A blog formerly known as Bookishness / By Charles Matthews

"Dazzled by so many and such marvelous inventions, the people of Macondo ... became indignant over the living images that the prosperous merchant Bruno Crespi projected in the theater with the lion-head ticket windows, for a character who had died and was buried in one film and for whose misfortune tears had been shed would reappear alive and transformed into an Arab in the next one. The audience, who had paid two cents apiece to share the difficulties of the actors, would not tolerate that outlandish fraud and they broke up the seats. The mayor, at the urging of Bruno Crespi, explained in a proclamation that the cinema was a machine of illusions that did not merit the emotional outbursts of the audience. With that discouraging explanation many ... decided not to return to the movies, considering that they already had too many troubles of their own to weep over the acted-out misfortunes of imaginary beings."
--Gabriel García Márquez, One Hundred Years of Solitude

Sunday, January 24, 2016

Equinox Flower (Yasujiro Ozu, 1958)

Equinox Flower is Ozu's first color film. Once again he lagged behind film industry trends -- the first color film in Japan was made in 1951 -- and managed to anger the Japanese film industry by using the German-made Agfa color process instead of Fuji film because he thought the reds in Agfa film were truer. American viewers may be struck by how the movie often seems to be a Japanese translation of the American family comedy: think Father of the Bride (Vincente Minnelli, 1950). It centers on Wataru Hirayama (Shin Saburi), who finds his wife and daughters scheming against him when he insists on arranging the marriage of his elder daughter, Setsuko (Ineko Arima). When a young man he has never met before, Masahiko Taniguchi (Keiji Sada), comes to his office one day to ask for Setsuko's hand, Hirayama is furious, and not only forbids the marriage but also insists that Setsuko, who has met Taniguchi at the place where she works, be confined to home. Eventually, things work out for the young couple, but not before Hirayama has learned a lesson about the way the roles of the sexes have changed in Japan. In fact, when we first see Hirayama, he is giving a speech at a wedding, indicating his preference for parental approval and noting that even though their own marriage had been arranged, he and his wife, Kiyoko (Kinuyo Tanaka), who is sitting silently beside him, made a go of it. We will soon learn that Kiyoko is not quite so submissive as she seems. The bite that underlies this quite charming comedy lies in its portrayal of the post-war Japanese male, the warrior turned salaryman, most effectively seen in an episode in which Hirayama, after reluctantly attending the wedding of Setsuko and Taniguchi, goes to a reunion of his old classmates, who sing songs about the glory of the Japanese warrior though their own lives consist of office work and golf. The screenplay by Ozu and Kogo Noda was based on a novel by Ton Satomi. The cinematographer was Yuharu Atsuta.

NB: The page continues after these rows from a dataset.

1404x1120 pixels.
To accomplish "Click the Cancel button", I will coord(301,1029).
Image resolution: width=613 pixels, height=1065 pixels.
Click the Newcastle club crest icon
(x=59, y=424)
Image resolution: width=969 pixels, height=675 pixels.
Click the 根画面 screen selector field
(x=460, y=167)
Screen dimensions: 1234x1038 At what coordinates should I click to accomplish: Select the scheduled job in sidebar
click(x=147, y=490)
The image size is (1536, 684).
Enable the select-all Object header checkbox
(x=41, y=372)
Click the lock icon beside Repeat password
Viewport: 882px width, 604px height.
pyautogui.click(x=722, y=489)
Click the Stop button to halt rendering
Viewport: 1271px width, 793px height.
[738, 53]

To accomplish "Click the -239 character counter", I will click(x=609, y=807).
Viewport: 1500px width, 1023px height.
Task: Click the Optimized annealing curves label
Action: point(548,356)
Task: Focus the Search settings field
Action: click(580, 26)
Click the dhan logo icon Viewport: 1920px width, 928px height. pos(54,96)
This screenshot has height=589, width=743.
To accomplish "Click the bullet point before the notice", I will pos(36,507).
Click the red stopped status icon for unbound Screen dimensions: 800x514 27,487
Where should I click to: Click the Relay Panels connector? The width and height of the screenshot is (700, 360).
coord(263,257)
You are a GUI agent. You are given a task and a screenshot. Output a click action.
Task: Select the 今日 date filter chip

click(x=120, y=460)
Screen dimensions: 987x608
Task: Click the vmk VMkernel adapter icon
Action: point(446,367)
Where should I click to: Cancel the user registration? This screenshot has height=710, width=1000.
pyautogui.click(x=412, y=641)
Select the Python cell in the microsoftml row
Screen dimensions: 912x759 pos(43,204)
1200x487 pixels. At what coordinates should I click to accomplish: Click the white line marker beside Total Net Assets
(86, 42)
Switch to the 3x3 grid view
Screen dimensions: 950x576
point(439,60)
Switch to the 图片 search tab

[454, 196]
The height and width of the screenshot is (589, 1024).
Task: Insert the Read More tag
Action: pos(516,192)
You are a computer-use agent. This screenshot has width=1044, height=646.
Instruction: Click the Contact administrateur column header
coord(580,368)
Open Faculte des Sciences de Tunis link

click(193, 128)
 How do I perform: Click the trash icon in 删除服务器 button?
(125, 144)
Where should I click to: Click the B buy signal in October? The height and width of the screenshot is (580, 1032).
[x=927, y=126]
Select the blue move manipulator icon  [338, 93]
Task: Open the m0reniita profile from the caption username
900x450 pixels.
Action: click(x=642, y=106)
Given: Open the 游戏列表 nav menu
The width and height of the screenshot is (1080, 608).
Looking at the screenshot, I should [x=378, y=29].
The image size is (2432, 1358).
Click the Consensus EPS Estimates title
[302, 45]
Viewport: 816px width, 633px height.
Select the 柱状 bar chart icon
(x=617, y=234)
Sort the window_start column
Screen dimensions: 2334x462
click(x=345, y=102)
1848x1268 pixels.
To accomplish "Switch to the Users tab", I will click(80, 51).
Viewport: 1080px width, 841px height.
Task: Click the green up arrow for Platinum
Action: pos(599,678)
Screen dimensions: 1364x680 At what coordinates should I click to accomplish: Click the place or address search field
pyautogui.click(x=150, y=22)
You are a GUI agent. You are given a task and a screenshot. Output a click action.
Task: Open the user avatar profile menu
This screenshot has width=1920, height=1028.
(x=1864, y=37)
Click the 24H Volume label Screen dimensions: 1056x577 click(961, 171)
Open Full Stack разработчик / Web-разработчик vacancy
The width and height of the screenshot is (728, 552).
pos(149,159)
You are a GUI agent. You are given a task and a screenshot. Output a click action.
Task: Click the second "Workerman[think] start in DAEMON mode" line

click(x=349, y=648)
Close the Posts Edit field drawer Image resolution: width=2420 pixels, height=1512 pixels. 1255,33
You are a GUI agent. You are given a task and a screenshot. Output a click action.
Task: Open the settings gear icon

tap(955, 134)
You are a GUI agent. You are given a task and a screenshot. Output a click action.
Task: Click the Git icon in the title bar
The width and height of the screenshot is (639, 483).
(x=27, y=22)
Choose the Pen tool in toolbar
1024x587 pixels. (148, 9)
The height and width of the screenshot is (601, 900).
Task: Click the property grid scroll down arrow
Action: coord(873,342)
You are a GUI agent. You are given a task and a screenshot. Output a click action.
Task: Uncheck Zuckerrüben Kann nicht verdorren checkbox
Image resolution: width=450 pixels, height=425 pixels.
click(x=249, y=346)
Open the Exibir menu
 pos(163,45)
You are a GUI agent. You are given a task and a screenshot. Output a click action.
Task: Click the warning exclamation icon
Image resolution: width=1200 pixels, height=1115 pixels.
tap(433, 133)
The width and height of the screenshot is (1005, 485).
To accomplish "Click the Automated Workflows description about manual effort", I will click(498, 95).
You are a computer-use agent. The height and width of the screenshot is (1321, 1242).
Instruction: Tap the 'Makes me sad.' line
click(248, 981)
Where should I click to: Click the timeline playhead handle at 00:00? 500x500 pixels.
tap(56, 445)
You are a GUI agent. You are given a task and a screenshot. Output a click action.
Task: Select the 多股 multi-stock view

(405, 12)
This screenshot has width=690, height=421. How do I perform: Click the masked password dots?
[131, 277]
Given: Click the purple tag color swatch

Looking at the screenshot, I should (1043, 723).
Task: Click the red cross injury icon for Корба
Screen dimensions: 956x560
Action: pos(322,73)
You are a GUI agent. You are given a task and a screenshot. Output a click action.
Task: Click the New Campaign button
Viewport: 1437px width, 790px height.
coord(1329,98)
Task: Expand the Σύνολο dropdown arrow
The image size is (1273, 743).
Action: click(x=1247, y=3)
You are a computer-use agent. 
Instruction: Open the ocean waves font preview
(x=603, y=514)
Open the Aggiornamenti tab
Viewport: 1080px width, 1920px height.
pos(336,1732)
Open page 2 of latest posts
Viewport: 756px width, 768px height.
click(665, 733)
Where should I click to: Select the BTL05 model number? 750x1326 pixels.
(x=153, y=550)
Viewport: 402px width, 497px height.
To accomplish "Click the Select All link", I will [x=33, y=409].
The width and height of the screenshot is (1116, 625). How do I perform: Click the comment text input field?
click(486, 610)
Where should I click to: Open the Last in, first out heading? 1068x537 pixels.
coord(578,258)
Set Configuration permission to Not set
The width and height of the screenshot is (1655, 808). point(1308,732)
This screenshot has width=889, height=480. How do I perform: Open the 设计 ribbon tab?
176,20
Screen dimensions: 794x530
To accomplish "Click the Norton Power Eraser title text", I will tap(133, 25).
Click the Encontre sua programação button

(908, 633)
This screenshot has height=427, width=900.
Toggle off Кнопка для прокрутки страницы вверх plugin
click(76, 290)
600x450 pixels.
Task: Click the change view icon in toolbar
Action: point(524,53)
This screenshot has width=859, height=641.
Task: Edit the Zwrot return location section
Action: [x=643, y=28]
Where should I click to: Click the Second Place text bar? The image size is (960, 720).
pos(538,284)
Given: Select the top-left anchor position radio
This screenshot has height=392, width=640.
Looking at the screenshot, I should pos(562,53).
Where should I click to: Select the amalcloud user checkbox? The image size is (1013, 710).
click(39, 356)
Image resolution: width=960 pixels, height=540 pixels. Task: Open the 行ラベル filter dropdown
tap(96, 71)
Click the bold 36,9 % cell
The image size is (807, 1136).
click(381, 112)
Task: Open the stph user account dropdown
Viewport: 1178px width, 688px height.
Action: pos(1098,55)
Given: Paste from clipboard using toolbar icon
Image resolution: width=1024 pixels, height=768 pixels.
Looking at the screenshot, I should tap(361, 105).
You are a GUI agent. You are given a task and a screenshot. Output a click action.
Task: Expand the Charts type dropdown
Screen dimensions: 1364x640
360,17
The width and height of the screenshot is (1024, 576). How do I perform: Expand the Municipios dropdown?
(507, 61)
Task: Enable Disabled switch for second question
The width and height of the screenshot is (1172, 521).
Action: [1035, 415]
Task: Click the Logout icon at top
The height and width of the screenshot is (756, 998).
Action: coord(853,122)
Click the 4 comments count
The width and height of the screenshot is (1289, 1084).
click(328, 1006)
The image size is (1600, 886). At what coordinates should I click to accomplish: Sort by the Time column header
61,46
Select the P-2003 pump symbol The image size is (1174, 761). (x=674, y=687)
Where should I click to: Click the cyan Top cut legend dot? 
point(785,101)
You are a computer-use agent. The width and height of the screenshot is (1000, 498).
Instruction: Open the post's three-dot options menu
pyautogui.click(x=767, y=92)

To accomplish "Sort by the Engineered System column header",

A Story of Floating Weeds (Yasujiro Ozu, 1934)

Tomio Aoki in A Story of Floating Weeds
Kihachi: Takeshi Sakamoto
Otsune: Choko Iida
Shinkichi: Koji Mitsui
Otaka: Rieko Yagumo
Otoki: Yoshiko Tsubouchi
Tomi-boh: Tomio Aoki
Tomibo's Father: Reiko Tani

Director: Yasujiro Ozu
Screenplay: Tadao Ikeda, Yasujiro Ozu
Cinematography: Hideo Shigehara
Art direction: Tatsuo Hamada

This is the first, silent version of a film that Ozu remade with sound and in color in 1959, when it was released as Floating Weeds. Yes, 1934 is late to be making silent films, but Ozu was following the lead of the Japanese film industry, which didn't switch to sound until 1931 -- and Ozu waited till 1936 to make a talkie. It's the story (written by Tadao Ikeda and Ozu himself under his pseudonym James Maki) of Kihachi Ichikawa, the head of a troupe of traveling players who find themselves in a village where Kihachi has a former mistress, Otsune, with whom he had a son, Shinkichi. The now almost-grown son has always known Kihachi as "Uncle," because Kihachi has kept his parentage secret, not wanting him to follow in his footsteps as an actor. But when Otaka, an actress in the troupe and Kihachi's most recent mistress, discovers the secret, she decides to take revenge by asking a younger actress, Otoki, to seduce Shinkichi. The revenge backfires when Otoki falls in love with the young man. As usual, Ozu's sympathetic view of human relationships carries the film, giving depth to the somewhat slight story. And the glimpses of the world of the traveling players is both fascinating and funny. The lovely cinematography is by Hideo Shigehara, who filmed and sometimes edited many of Ozu's pre-war movies.